#### REQUIRED WORK
All records are to be printed exactly as they appear.

[Records contained in a dataset]
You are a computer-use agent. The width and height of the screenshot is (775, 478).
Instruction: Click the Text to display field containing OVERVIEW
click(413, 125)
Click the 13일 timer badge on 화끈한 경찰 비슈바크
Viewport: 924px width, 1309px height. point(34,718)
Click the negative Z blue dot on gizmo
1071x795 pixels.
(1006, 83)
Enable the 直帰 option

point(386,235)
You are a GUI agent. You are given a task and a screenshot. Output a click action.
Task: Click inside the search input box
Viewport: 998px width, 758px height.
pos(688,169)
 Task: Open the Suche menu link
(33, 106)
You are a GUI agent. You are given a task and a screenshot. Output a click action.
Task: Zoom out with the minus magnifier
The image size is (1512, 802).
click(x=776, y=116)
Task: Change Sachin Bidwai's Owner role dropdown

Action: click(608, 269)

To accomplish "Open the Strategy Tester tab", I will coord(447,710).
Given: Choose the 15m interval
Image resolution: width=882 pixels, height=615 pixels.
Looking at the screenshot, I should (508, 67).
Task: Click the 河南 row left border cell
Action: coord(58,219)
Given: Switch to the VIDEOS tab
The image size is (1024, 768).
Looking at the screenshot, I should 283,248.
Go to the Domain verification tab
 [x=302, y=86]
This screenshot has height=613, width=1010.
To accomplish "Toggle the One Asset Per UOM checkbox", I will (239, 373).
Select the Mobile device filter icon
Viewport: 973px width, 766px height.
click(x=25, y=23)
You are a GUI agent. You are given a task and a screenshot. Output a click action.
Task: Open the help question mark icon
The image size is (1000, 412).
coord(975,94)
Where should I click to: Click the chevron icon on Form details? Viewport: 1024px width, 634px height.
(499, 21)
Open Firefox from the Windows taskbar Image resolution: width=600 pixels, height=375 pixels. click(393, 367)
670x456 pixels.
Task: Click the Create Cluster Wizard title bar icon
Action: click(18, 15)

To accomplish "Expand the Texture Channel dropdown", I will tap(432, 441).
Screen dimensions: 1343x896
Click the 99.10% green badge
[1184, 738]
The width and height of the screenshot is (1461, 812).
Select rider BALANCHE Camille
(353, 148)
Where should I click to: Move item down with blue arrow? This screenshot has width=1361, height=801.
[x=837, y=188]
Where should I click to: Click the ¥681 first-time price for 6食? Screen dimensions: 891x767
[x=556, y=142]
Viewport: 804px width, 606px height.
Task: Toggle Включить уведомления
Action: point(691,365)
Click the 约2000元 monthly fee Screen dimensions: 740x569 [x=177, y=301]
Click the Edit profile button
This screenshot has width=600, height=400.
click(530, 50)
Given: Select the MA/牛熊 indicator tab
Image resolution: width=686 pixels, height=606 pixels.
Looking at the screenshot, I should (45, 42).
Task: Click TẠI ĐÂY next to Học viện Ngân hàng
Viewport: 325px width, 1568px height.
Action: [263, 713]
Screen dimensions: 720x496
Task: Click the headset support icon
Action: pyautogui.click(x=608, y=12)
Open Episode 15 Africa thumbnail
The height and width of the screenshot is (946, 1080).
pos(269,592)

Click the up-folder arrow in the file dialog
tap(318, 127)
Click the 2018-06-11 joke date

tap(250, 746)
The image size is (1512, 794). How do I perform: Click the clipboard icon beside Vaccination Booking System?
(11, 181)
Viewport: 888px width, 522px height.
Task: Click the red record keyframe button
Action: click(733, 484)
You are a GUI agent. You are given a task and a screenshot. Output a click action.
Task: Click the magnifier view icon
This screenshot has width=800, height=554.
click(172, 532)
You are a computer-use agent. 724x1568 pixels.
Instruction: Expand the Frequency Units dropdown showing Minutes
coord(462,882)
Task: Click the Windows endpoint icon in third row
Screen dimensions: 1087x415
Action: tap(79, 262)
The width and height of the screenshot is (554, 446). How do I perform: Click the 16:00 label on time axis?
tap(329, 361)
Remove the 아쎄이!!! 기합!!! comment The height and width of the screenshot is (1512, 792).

#### WORKED SOLUTION
You are a computer-use agent. The width and height of the screenshot is (775, 478).
Instruction: Click the Text to display field containing OVERVIEW
click(413, 125)
Click the 13일 timer badge on 화끈한 경찰 비슈바크
Viewport: 924px width, 1309px height. point(34,718)
Click the negative Z blue dot on gizmo
1071x795 pixels.
(1006, 83)
Enable the 直帰 option

point(386,235)
You are a GUI agent. You are given a task and a screenshot. Output a click action.
Task: Click inside the search input box
Viewport: 998px width, 758px height.
pos(688,169)
 Task: Open the Suche menu link
(33, 106)
You are a GUI agent. You are given a task and a screenshot. Output a click action.
Task: Zoom out with the minus magnifier
The image size is (1512, 802).
click(x=776, y=116)
Task: Change Sachin Bidwai's Owner role dropdown

Action: click(608, 269)

To accomplish "Open the Strategy Tester tab", I will coord(447,710).
Given: Choose the 15m interval
Image resolution: width=882 pixels, height=615 pixels.
Looking at the screenshot, I should (508, 67).
Task: Click the 河南 row left border cell
Action: coord(58,219)
Given: Switch to the VIDEOS tab
The image size is (1024, 768).
Looking at the screenshot, I should 283,248.
Go to the Domain verification tab
 [x=302, y=86]
This screenshot has height=613, width=1010.
To accomplish "Toggle the One Asset Per UOM checkbox", I will (239, 373).
Select the Mobile device filter icon
Viewport: 973px width, 766px height.
click(x=25, y=23)
You are a GUI agent. You are given a task and a screenshot. Output a click action.
Task: Open the help question mark icon
The image size is (1000, 412).
coord(975,94)
Where should I click to: Click the chevron icon on Form details? Viewport: 1024px width, 634px height.
(499, 21)
Open Firefox from the Windows taskbar Image resolution: width=600 pixels, height=375 pixels. click(393, 367)
670x456 pixels.
Task: Click the Create Cluster Wizard title bar icon
Action: click(18, 15)

To accomplish "Expand the Texture Channel dropdown", I will tap(432, 441).
Screen dimensions: 1343x896
Click the 99.10% green badge
[1184, 738]
The width and height of the screenshot is (1461, 812).
Select rider BALANCHE Camille
(353, 148)
Where should I click to: Move item down with blue arrow? This screenshot has width=1361, height=801.
[x=837, y=188]
Where should I click to: Click the ¥681 first-time price for 6食? Screen dimensions: 891x767
[x=556, y=142]
Viewport: 804px width, 606px height.
Task: Toggle Включить уведомления
Action: point(691,365)
Click the 约2000元 monthly fee Screen dimensions: 740x569 [x=177, y=301]
Click the Edit profile button
This screenshot has width=600, height=400.
click(530, 50)
Given: Select the MA/牛熊 indicator tab
Image resolution: width=686 pixels, height=606 pixels.
Looking at the screenshot, I should (45, 42).
Task: Click TẠI ĐÂY next to Học viện Ngân hàng
Viewport: 325px width, 1568px height.
Action: [263, 713]
Screen dimensions: 720x496
Task: Click the headset support icon
Action: pyautogui.click(x=608, y=12)
Open Episode 15 Africa thumbnail
The height and width of the screenshot is (946, 1080).
pos(269,592)

Click the up-folder arrow in the file dialog
tap(318, 127)
Click the 2018-06-11 joke date

tap(250, 746)
The image size is (1512, 794). How do I perform: Click the clipboard icon beside Vaccination Booking System?
(11, 181)
Viewport: 888px width, 522px height.
Task: Click the red record keyframe button
Action: click(733, 484)
You are a GUI agent. You are given a task and a screenshot. Output a click action.
Task: Click the magnifier view icon
This screenshot has width=800, height=554.
click(172, 532)
You are a computer-use agent. 724x1568 pixels.
Instruction: Expand the Frequency Units dropdown showing Minutes
coord(462,882)
Task: Click the Windows endpoint icon in third row
Screen dimensions: 1087x415
Action: tap(79, 262)
The width and height of the screenshot is (554, 446). How do I perform: Click the 16:00 label on time axis?
tap(329, 361)
Remove the 아쎄이!!! 기합!!! comment The height and width of the screenshot is (1512, 792).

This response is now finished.